6 de julio de 2010

Las antiguas vías romanas II

Basado en motivos estratégicos (para evitar los ataques por sorpresa y vigilar los movimientos de los enemigos), en motivaciones económicas (la explotación minera solía estar ubicada en lugares elevados), o en causas orográficas (para evitar arroyos y torrenteras y, de este modo, no elevar puentes), el trazado de muchas vías se hacía en terrenos elevados. Al huir de la orilla de los ríos se evitaba el peligro de las súbitas crecidas, a la vez que se ahorraba en la construcción de obras de consolidación. El trazado en elevaciones también podía ser una medida de protección frente a posibles aludes. Los trazados eran, en general, en línea recta, tratado de unir dos puntos por el camino más corto posible; sin embargo, cuando no quedaba más remedio que atravesar algún obstáculo, describían zig-zags, alternando trazos rectos con otros curvos. La rectitud tenía sus particularidades; por ejemplo, se podían hacer traslados con celeridad. Como el suelo era propiedad estatal no había que pagar ante la cesión de propiedad privada. Naturalmente, la línea recta impedía que la vía se preocupase en servir a los pueblos intermedios entre dos puntos principales.

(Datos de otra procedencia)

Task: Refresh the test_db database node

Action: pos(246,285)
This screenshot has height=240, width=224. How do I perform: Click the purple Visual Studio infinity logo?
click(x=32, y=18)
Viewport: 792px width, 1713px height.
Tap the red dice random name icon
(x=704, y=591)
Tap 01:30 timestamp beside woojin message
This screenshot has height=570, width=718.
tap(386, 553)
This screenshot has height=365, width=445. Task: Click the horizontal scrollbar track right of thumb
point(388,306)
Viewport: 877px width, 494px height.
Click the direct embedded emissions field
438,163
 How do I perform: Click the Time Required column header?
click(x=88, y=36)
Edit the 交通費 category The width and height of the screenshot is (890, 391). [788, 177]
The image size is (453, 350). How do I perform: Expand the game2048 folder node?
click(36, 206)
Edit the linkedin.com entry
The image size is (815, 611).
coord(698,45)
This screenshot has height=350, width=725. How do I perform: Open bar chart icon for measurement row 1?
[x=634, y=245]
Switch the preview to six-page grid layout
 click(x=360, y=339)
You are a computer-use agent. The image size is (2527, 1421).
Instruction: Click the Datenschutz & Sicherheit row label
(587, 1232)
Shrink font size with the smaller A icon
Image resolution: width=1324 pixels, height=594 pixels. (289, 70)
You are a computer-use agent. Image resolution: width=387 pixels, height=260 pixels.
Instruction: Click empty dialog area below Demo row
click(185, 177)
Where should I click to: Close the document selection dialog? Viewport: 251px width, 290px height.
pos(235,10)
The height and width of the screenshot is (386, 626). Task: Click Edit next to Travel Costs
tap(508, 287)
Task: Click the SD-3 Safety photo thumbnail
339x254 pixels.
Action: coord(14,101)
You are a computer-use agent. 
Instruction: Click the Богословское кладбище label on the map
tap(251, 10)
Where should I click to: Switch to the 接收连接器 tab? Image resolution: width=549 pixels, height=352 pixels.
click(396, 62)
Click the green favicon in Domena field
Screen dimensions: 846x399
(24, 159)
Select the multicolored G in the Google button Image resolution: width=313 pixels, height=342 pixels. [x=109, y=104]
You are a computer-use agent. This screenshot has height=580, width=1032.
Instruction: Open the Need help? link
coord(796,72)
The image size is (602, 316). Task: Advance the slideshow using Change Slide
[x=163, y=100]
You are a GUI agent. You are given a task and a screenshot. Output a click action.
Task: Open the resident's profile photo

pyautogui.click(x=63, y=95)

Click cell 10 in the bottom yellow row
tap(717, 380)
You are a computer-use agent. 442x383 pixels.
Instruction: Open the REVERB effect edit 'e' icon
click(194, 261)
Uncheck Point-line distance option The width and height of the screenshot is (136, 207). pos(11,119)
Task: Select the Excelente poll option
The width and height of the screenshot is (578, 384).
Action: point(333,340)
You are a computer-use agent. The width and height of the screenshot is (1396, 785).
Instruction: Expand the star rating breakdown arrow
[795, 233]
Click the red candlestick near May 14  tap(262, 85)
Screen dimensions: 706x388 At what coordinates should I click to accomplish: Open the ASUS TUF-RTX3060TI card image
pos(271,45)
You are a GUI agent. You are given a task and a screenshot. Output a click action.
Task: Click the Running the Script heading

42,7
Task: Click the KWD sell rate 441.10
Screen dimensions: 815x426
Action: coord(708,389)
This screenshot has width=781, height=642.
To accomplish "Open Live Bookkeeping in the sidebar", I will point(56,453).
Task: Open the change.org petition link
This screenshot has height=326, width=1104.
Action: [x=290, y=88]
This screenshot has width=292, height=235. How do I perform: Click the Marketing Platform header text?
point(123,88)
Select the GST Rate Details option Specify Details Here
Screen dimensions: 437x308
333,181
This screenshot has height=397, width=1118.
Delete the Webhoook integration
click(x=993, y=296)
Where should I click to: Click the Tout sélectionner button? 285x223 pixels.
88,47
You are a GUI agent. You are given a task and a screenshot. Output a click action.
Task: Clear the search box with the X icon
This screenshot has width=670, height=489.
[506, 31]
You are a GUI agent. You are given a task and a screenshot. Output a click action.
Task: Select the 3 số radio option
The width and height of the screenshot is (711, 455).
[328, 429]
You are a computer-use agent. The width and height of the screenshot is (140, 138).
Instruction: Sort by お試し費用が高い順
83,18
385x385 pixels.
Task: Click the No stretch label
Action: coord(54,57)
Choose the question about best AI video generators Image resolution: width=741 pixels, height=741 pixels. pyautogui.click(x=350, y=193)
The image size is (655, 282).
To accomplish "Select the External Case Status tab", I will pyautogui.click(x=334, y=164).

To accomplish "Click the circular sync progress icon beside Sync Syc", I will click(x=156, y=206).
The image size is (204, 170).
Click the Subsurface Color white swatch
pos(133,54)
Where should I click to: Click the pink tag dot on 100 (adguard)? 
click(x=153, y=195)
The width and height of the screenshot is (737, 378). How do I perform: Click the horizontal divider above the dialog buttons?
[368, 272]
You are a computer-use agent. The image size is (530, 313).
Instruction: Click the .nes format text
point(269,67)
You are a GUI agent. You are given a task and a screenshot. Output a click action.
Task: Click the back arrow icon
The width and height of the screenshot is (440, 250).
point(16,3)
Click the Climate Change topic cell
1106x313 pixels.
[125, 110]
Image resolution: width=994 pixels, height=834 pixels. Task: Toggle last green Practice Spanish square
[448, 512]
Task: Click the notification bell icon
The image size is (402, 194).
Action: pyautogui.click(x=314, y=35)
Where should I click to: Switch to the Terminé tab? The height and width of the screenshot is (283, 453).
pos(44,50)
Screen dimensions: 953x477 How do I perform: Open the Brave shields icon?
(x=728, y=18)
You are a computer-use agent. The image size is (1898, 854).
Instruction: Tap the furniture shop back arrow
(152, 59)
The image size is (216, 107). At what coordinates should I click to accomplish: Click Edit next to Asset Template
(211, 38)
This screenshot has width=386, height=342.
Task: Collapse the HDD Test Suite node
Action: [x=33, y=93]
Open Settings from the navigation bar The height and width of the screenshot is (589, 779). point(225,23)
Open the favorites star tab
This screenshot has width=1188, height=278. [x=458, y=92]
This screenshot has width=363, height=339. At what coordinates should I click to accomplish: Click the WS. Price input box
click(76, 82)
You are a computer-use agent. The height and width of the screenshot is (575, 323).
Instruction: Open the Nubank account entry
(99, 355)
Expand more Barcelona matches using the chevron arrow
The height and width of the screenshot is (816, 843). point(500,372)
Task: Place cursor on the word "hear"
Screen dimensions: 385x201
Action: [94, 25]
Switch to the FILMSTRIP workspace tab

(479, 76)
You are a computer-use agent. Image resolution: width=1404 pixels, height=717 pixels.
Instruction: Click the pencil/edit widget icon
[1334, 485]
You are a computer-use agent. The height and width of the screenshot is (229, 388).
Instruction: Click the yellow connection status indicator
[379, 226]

La construcción del pavimento de las calzadas se haría del siguiente modo: primero, se trazaban dos fosas laterales (sulci), que iban separadas por una determinada distancia, que representaba la anchura de la vía; después, se cavaba el suelo entre dos zanjas, hasta una profundidad de un metro o metro y medio, colocándose cuatro capas sucesivas de materiales, que son las siguientes: el statumen, formada por varias hiladas de piedras planas, habitualmente asentadas con mortero y arcilla; el rudus, compuesta por cantos unidos con mortero y arena; el nucleus, con materiales más finos, mezclados con fragmentáculos de tejas o ladrillos, y asentados con cal y arena; y, finalmente, el summun dorsum, conformada por una capa de piedras cúbicas o poligonales, a veces guijarros de gran tamaño, abombados en el centro para facilitar el drenaje. Sin embargo, esta sería una teórica sucesión de capas, sólo apreciable en muy contadas ocasiones. Cuando el terreno no era propicio, los romanos recurrían a revestimientos de distintos tipos: un encachado o empedrado a base de guijarros heterogéneos, colocando las piedras más gruesas en el eje de la vía, y formando una especie de bordillo de las calzadas; un adoquinado, con piedras colocadas directamente sobre el suelo; un empedrado de guijarros de los ríos cercanos, colocados sobre una capa de tierra calcárea extendida sobre la roca virgen y; un enlosado que, únicamente, se empleaba en las grandes y relevantes calzadas, como aquellas a la salida de Roma.